All of the data below should be copied exactly as it stands.

---

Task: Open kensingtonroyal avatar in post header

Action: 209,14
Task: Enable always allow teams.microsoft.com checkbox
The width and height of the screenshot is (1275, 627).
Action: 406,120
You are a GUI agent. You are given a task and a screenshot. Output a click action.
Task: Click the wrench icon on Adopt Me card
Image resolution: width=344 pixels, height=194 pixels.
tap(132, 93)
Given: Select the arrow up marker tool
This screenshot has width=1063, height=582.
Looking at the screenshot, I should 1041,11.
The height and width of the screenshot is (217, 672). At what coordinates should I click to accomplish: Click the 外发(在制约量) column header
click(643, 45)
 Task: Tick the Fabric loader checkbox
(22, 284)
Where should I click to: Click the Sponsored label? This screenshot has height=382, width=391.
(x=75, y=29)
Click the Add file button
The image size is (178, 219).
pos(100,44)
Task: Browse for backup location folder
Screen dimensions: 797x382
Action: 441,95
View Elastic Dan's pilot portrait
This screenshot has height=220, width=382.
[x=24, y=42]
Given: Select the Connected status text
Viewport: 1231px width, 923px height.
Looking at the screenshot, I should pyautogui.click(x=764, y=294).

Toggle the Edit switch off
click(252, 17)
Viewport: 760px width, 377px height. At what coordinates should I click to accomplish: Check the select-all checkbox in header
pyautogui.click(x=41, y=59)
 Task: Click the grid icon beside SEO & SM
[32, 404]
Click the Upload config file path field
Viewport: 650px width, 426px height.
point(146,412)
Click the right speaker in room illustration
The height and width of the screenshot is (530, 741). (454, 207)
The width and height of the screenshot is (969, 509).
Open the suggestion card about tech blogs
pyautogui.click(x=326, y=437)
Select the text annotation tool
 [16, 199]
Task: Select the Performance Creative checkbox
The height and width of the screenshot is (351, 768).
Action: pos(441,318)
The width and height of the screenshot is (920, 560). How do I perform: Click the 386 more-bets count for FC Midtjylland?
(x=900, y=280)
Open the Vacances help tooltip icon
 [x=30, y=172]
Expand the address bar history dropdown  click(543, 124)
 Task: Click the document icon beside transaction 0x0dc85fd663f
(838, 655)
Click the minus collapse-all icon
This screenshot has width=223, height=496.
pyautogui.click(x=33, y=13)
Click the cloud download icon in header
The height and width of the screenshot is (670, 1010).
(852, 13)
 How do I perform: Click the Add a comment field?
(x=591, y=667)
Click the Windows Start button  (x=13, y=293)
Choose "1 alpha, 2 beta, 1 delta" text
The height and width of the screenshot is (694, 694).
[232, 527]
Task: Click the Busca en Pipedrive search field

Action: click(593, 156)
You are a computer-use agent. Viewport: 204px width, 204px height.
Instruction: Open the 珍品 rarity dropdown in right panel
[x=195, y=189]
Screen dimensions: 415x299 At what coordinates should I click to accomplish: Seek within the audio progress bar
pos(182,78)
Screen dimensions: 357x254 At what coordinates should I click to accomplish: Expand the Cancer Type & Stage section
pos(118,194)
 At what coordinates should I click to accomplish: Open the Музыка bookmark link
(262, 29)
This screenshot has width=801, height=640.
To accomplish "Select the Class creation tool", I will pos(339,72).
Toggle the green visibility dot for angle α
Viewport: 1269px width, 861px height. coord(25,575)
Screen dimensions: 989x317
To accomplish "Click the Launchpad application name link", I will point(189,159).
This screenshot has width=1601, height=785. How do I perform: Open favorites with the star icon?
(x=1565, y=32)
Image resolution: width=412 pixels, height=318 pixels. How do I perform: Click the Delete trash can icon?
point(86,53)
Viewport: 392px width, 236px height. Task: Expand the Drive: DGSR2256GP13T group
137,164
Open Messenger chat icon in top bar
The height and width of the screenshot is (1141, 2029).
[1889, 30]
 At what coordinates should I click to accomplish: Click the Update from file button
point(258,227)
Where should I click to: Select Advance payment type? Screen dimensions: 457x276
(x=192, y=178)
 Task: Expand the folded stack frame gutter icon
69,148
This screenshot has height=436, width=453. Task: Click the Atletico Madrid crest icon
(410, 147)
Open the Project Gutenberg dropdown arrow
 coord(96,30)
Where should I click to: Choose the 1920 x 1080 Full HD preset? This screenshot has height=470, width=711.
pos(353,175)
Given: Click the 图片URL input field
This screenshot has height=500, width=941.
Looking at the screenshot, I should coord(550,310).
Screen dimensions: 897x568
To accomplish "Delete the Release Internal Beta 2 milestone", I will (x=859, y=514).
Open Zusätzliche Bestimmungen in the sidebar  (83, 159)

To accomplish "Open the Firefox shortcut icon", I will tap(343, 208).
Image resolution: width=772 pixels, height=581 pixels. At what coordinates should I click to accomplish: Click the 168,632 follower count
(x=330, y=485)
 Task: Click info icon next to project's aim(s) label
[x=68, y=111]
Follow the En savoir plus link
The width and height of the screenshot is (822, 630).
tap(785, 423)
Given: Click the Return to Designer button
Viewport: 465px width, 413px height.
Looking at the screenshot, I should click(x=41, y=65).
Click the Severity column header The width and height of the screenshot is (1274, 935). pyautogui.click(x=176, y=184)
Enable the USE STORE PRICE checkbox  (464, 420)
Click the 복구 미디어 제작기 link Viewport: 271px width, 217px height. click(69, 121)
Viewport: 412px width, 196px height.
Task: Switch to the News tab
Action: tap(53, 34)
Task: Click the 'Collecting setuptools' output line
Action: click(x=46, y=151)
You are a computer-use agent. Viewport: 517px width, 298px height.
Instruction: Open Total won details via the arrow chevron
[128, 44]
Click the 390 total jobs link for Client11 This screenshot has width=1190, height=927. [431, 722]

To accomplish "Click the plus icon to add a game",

---

- [Worked solution]
Task: Open kensingtonroyal avatar in post header

Action: 209,14
Task: Enable always allow teams.microsoft.com checkbox
The width and height of the screenshot is (1275, 627).
Action: 406,120
You are a GUI agent. You are given a task and a screenshot. Output a click action.
Task: Click the wrench icon on Adopt Me card
Image resolution: width=344 pixels, height=194 pixels.
tap(132, 93)
Given: Select the arrow up marker tool
This screenshot has width=1063, height=582.
Looking at the screenshot, I should 1041,11.
The height and width of the screenshot is (217, 672). At what coordinates should I click to accomplish: Click the 外发(在制约量) column header
click(643, 45)
 Task: Tick the Fabric loader checkbox
(22, 284)
Where should I click to: Click the Sponsored label? This screenshot has height=382, width=391.
(x=75, y=29)
Click the Add file button
The image size is (178, 219).
pos(100,44)
Task: Browse for backup location folder
Screen dimensions: 797x382
Action: 441,95
View Elastic Dan's pilot portrait
This screenshot has height=220, width=382.
[x=24, y=42]
Given: Select the Connected status text
Viewport: 1231px width, 923px height.
Looking at the screenshot, I should pyautogui.click(x=764, y=294).

Toggle the Edit switch off
click(252, 17)
Viewport: 760px width, 377px height. At what coordinates should I click to accomplish: Check the select-all checkbox in header
pyautogui.click(x=41, y=59)
 Task: Click the grid icon beside SEO & SM
[32, 404]
Click the Upload config file path field
Viewport: 650px width, 426px height.
point(146,412)
Click the right speaker in room illustration
The height and width of the screenshot is (530, 741). (454, 207)
The width and height of the screenshot is (969, 509).
Open the suggestion card about tech blogs
pyautogui.click(x=326, y=437)
Select the text annotation tool
 [16, 199]
Task: Select the Performance Creative checkbox
The height and width of the screenshot is (351, 768).
Action: pos(441,318)
The width and height of the screenshot is (920, 560). How do I perform: Click the 386 more-bets count for FC Midtjylland?
(x=900, y=280)
Open the Vacances help tooltip icon
 [x=30, y=172]
Expand the address bar history dropdown  click(543, 124)
 Task: Click the document icon beside transaction 0x0dc85fd663f
(838, 655)
Click the minus collapse-all icon
This screenshot has width=223, height=496.
pyautogui.click(x=33, y=13)
Click the cloud download icon in header
The height and width of the screenshot is (670, 1010).
(852, 13)
 How do I perform: Click the Add a comment field?
(x=591, y=667)
Click the Windows Start button  (x=13, y=293)
Choose "1 alpha, 2 beta, 1 delta" text
The height and width of the screenshot is (694, 694).
[232, 527]
Task: Click the Busca en Pipedrive search field

Action: click(593, 156)
You are a computer-use agent. Viewport: 204px width, 204px height.
Instruction: Open the 珍品 rarity dropdown in right panel
[x=195, y=189]
Screen dimensions: 415x299 At what coordinates should I click to accomplish: Seek within the audio progress bar
pos(182,78)
Screen dimensions: 357x254 At what coordinates should I click to accomplish: Expand the Cancer Type & Stage section
pos(118,194)
 At what coordinates should I click to accomplish: Open the Музыка bookmark link
(262, 29)
This screenshot has width=801, height=640.
To accomplish "Select the Class creation tool", I will pos(339,72).
Toggle the green visibility dot for angle α
Viewport: 1269px width, 861px height. coord(25,575)
Screen dimensions: 989x317
To accomplish "Click the Launchpad application name link", I will point(189,159).
This screenshot has width=1601, height=785. How do I perform: Open favorites with the star icon?
(x=1565, y=32)
Image resolution: width=412 pixels, height=318 pixels. How do I perform: Click the Delete trash can icon?
point(86,53)
Viewport: 392px width, 236px height. Task: Expand the Drive: DGSR2256GP13T group
137,164
Open Messenger chat icon in top bar
The height and width of the screenshot is (1141, 2029).
[1889, 30]
 At what coordinates should I click to accomplish: Click the Update from file button
point(258,227)
Where should I click to: Select Advance payment type? Screen dimensions: 457x276
(x=192, y=178)
 Task: Expand the folded stack frame gutter icon
69,148
This screenshot has height=436, width=453. Task: Click the Atletico Madrid crest icon
(410, 147)
Open the Project Gutenberg dropdown arrow
 coord(96,30)
Where should I click to: Choose the 1920 x 1080 Full HD preset? This screenshot has height=470, width=711.
pos(353,175)
Given: Click the 图片URL input field
This screenshot has height=500, width=941.
Looking at the screenshot, I should coord(550,310).
Screen dimensions: 897x568
To accomplish "Delete the Release Internal Beta 2 milestone", I will (x=859, y=514).
Open Zusätzliche Bestimmungen in the sidebar  (83, 159)

To accomplish "Open the Firefox shortcut icon", I will tap(343, 208).
Image resolution: width=772 pixels, height=581 pixels. At what coordinates should I click to accomplish: Click the 168,632 follower count
(x=330, y=485)
 Task: Click info icon next to project's aim(s) label
[x=68, y=111]
Follow the En savoir plus link
The width and height of the screenshot is (822, 630).
tap(785, 423)
Given: Click the Return to Designer button
Viewport: 465px width, 413px height.
Looking at the screenshot, I should click(x=41, y=65).
Click the Severity column header The width and height of the screenshot is (1274, 935). pyautogui.click(x=176, y=184)
Enable the USE STORE PRICE checkbox  (464, 420)
Click the 복구 미디어 제작기 link Viewport: 271px width, 217px height. click(69, 121)
Viewport: 412px width, 196px height.
Task: Switch to the News tab
Action: tap(53, 34)
Task: Click the 'Collecting setuptools' output line
Action: click(x=46, y=151)
You are a computer-use agent. Viewport: 517px width, 298px height.
Instruction: Open Total won details via the arrow chevron
[128, 44]
Click the 390 total jobs link for Client11 This screenshot has width=1190, height=927. [431, 722]

To accomplish "Click the plus icon to add a game",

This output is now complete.